## [REQUIRED WORK]
Reproduce the listing below verbatim, keeping every line of text and leaving out the pictures.

## [INFORMATION SUPPLIED]
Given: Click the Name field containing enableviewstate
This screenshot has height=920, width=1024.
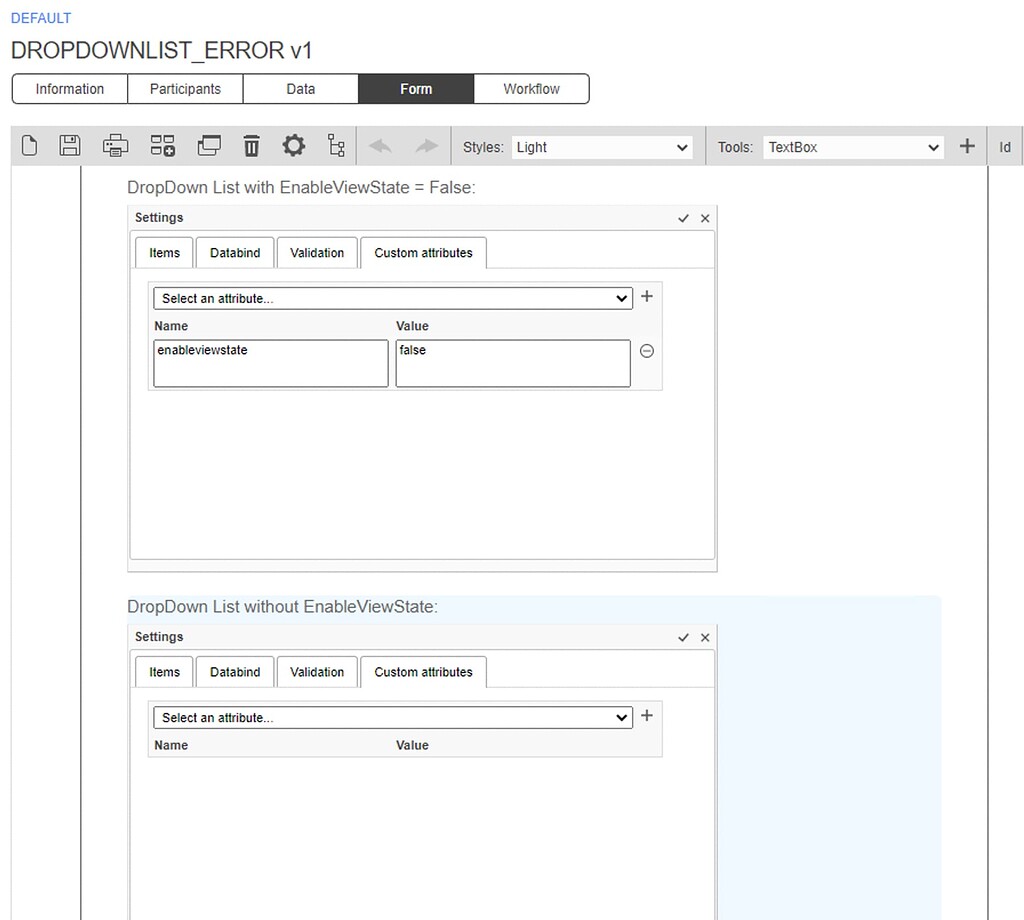Looking at the screenshot, I should click(270, 362).
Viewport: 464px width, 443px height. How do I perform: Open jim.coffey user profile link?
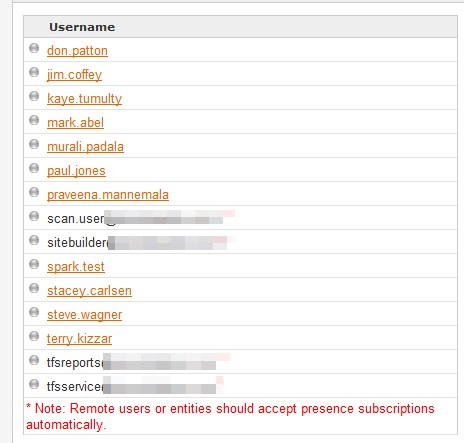pyautogui.click(x=74, y=75)
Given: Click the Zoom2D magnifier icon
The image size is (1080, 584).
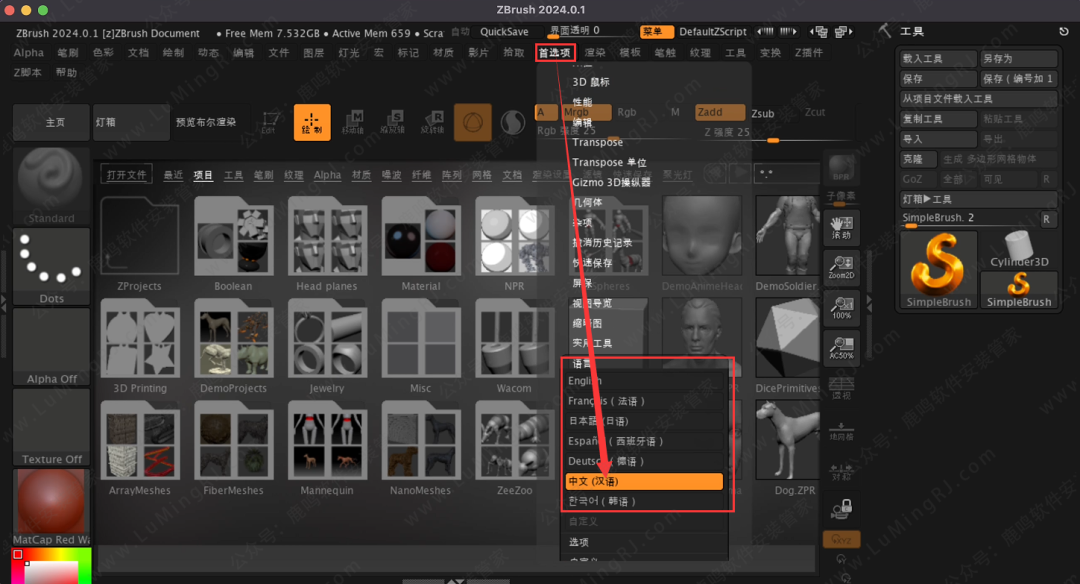Looking at the screenshot, I should 841,264.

## [EXERCISE ANSWER]
Given: Click the Name field containing enableviewstate
This screenshot has height=920, width=1024.
Looking at the screenshot, I should click(270, 362).
Viewport: 464px width, 443px height. How do I perform: Open jim.coffey user profile link?
pyautogui.click(x=74, y=75)
Given: Click the Zoom2D magnifier icon
The image size is (1080, 584).
Looking at the screenshot, I should 841,264.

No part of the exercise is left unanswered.